Victories for Market Transparency
The SEC today published the final rule it approved last month to make interactive data disclosure in XBRL format mandatory for public companies.
Footnote 78, on p. 23, says: “The adopted interactive data requirements would not apply to asset-backed filings because issuer financial statements are generally not required or provided in filings made pursuant to Regulation AB (17 CFR 229.1100 et seq.).” References to asset backed securities in footnote 308 and in the text on p. 117 are also of interest. How much easier might it be to data tag simple asset backed securities, where a relative handful of facts are important to valuation, compared to the complex U.S. GAAP filings of thousands of public companies? (The derivative instruments would obviously be tougher, but since they’re all based on the same or similar facts, how much tougher could it be when you have an extensible computer language at your disposal?)

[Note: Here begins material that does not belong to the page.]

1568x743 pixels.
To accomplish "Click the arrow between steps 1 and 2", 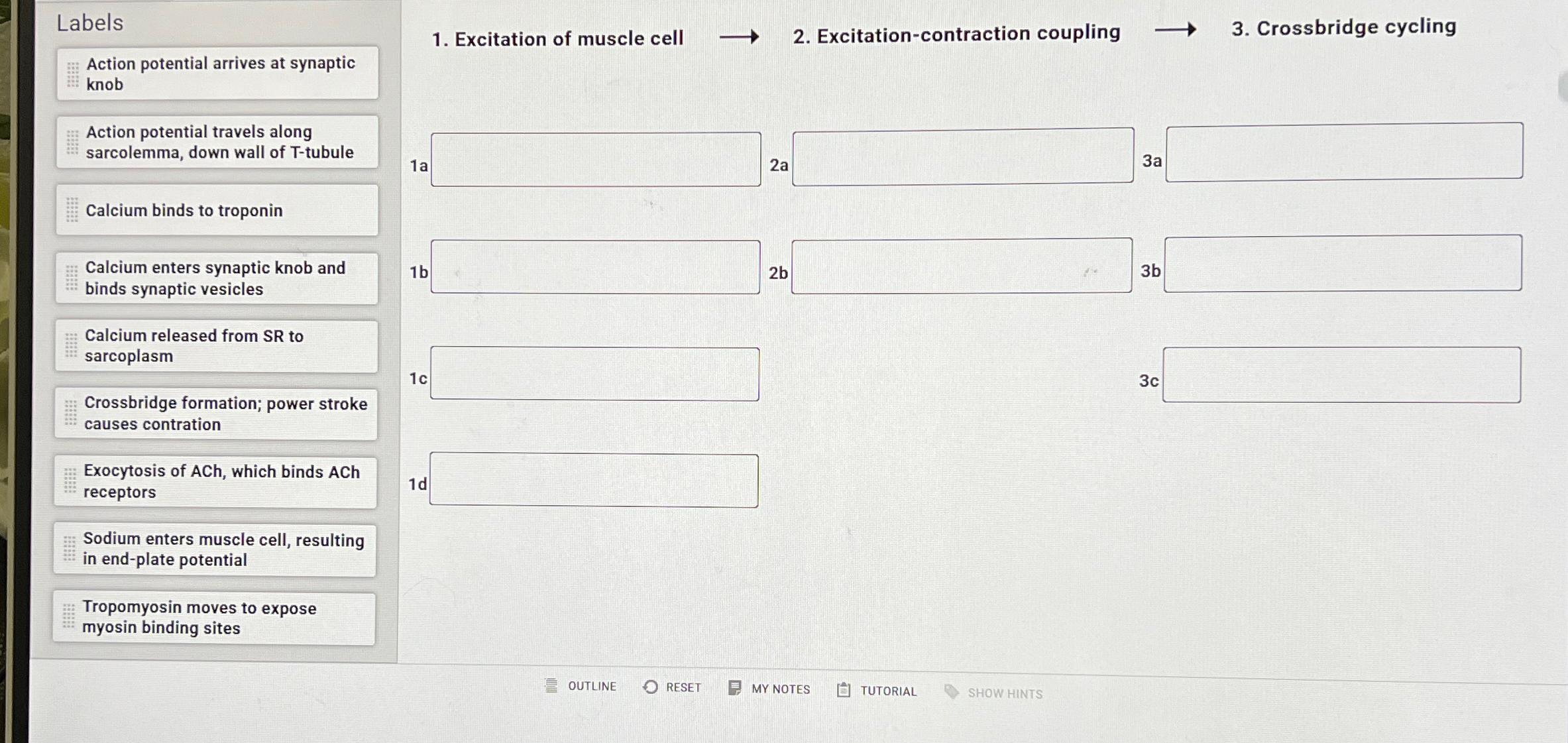I will pyautogui.click(x=739, y=37).
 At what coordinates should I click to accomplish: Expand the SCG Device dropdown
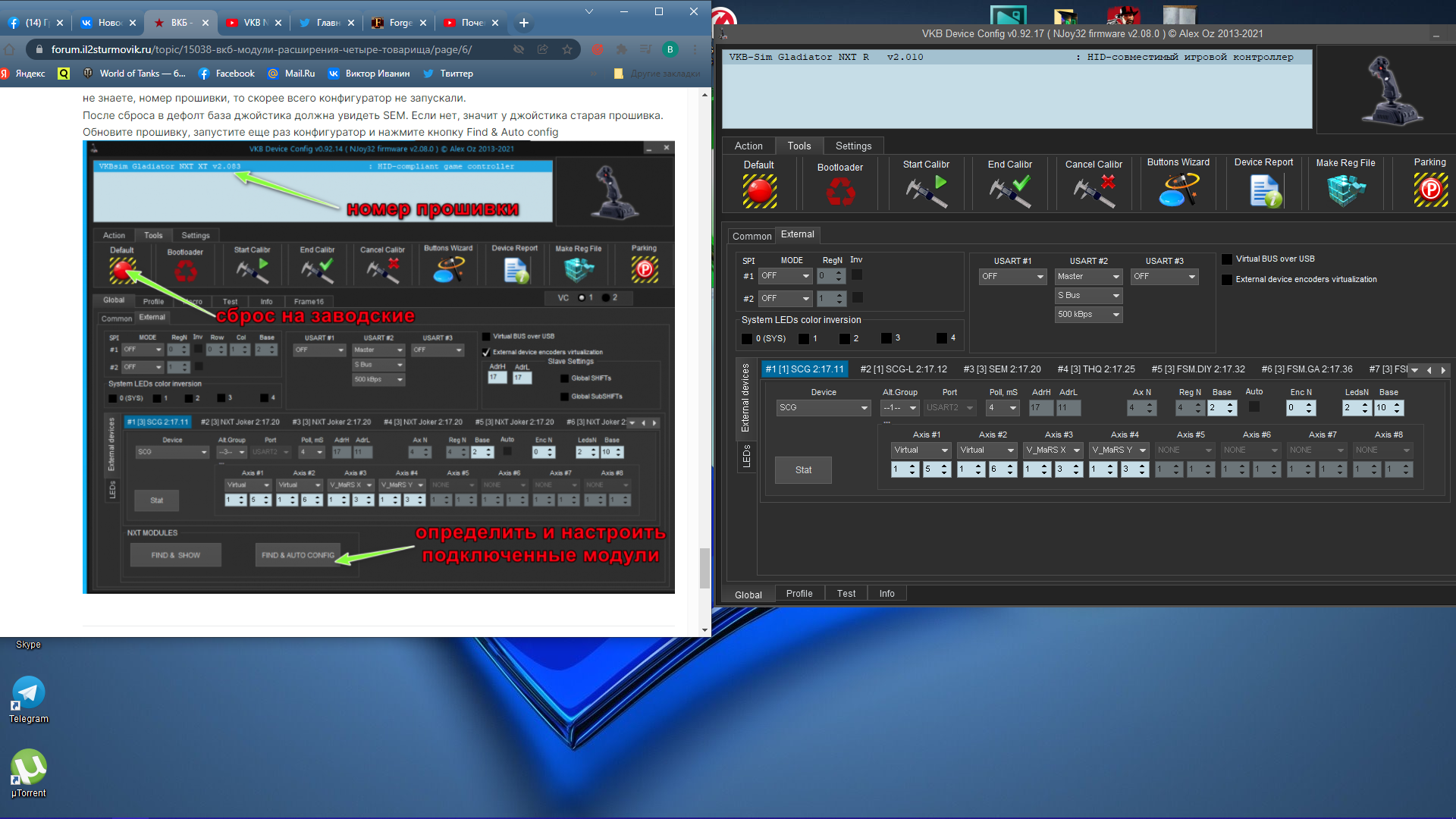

A second item of interest relates to the Dec. 30 SEC FMV report on Mark-to-Market Accounting, particularly the recommendation on pp. 208–209:
8. Recommendation — Address the Need to Simplify the Accounting for Investments in Financial Assets
***
In this regard, the Boards should work closely with the Staff to explore the complete integration of interactive data as a tool to bridge the gap between historical cost measures and fair value. Moreover, sensitivity disclosures of fair value estimates — as well as appropriate supplemental measures that management could elect to provide, for instance HTM valuations of certain debt instruments — could position investors to make more informed decisions about capital allocation. In this regard, the Boards should work closely with the Staff to explore the complete integration of interactive data with respect to these disclosures.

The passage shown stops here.